A new book celebrates the ways in which artists find beauty in the backyard

Gardens can be manicured but they’re always wild. A gardener is always struggling against nature as much as they are collaborating with it, in a continual effort to manage and shape the natural world. Time passes; gardens grow. Meanwhile, “The constant struggle to tame nature is part of the joy of gardening,” writes Jamie M. Allen in a new book from Aperture, titled The Photographer in the Garden. “While a garden is in constant flux, the photograph of any given space freezes it for all time.”

The Photographer in the Garden is a collection of images inspired by many different kinds of gardens through the ages, and features work by the likes of Martin Parr, Eugène Atget, Edward Steichen, Lee Friedlander, Stephen Shore, Robert Mapplethorpe, Nobuyoshi Araki, Collier Schorr, Anna Atkins, Karl Blossfeldt, Imogen Cunningham, Edward Weston among many more.

Mapplethorpe’s images of flowers are abstractions of line and colour. The artist often situated his floral pictures alongside the signature erotic imagery he’s best known for. His picture of a lone tulip impaled by a thorn echoes his depictions of sadomasochism.

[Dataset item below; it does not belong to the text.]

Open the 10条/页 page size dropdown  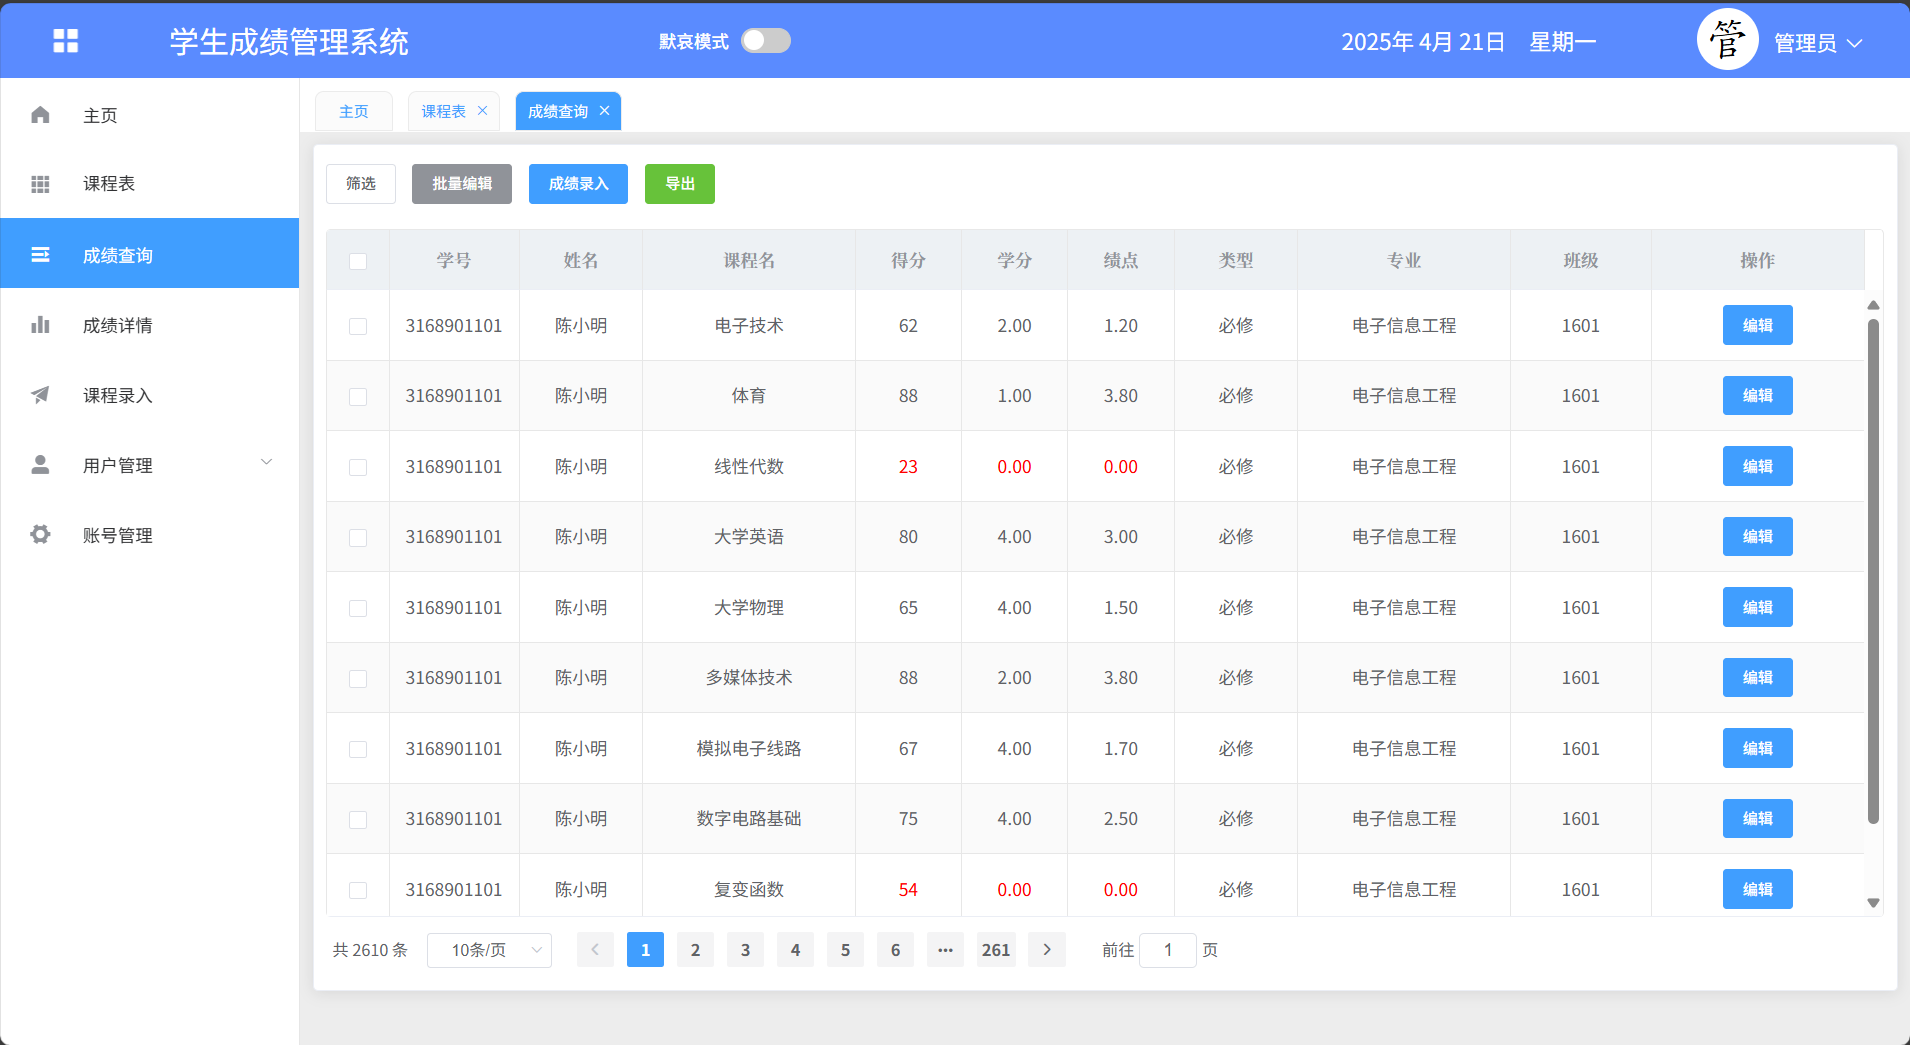[489, 950]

“The constant struggle to tame nature is part of the joy of gardening. While a garden is in constant flux, the photograph of any given space freezes it for all time” – Jamie M. Allen

The anatomy of the flower, up-close, is strangely obscene. As subjects, the human body and the flower – both at the peak of their ephemeral beauty – function for Mapplethorpe as explicit metaphors, speaking of sensuality, attraction but, ultimately, the promise of decay. There’s sadness here, as it’s hard not to think of Mapplethorpe’s own mortality and the transience of all life.

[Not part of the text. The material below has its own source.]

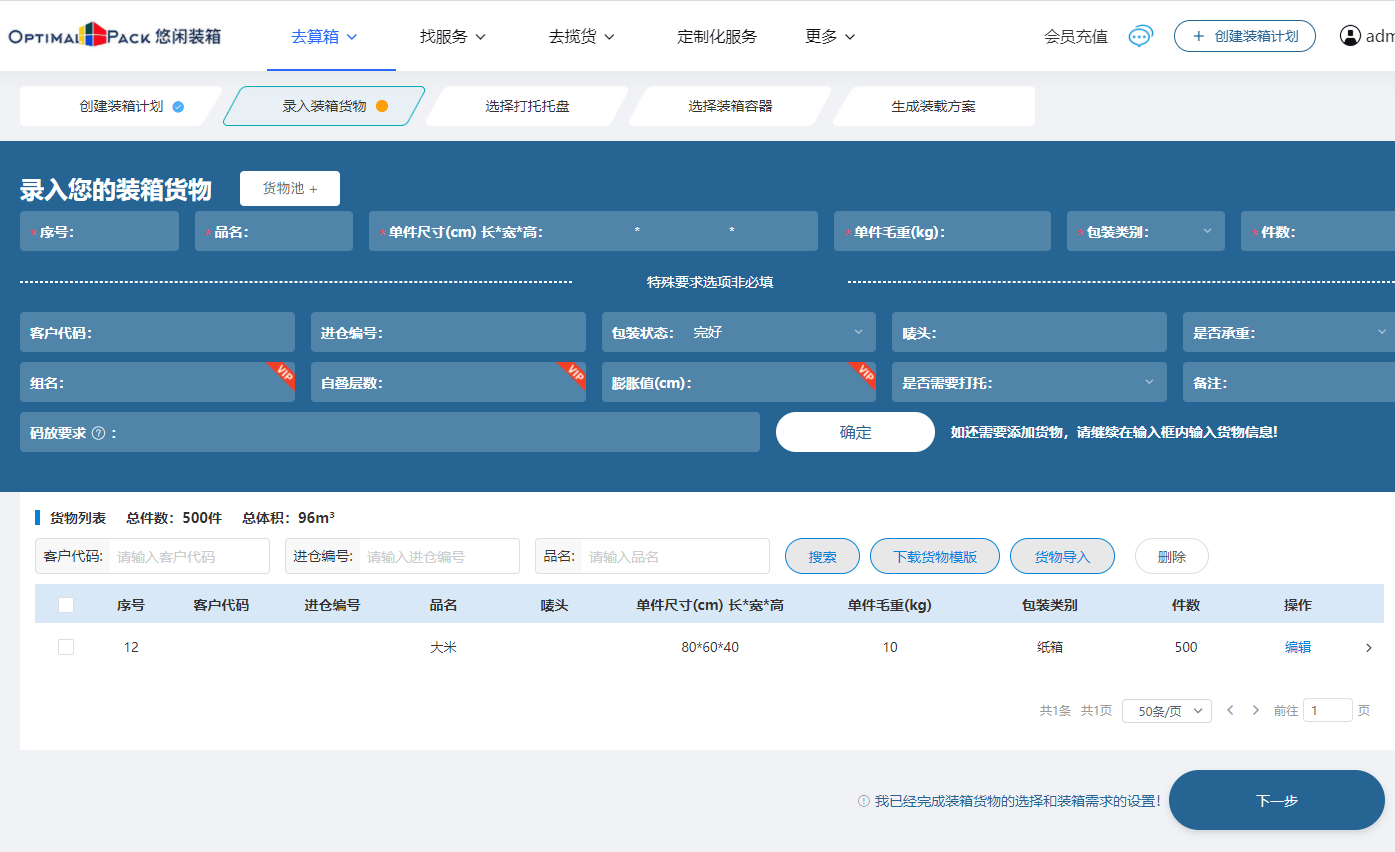Viewport: 1395px width, 852px height.
Task: Check the checkbox for row 12 大米
Action: click(x=66, y=647)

Like Mapplethorpe, Araki’s images focus on the single flower. Araki, a Japanese photographer and contemporary artist, explores the Japanese traditions of kaiju (“strange monster”) films and shunga (erotic art) as well as the more personal themes of longing and loss. His sexually-charged extreme close-ups of flowers dripping in paint – literally “gilding the lily” – appear to illustrate the insatiable nature of desire; whereby even possessing what we crave isn’t enough to satisfy our need for it.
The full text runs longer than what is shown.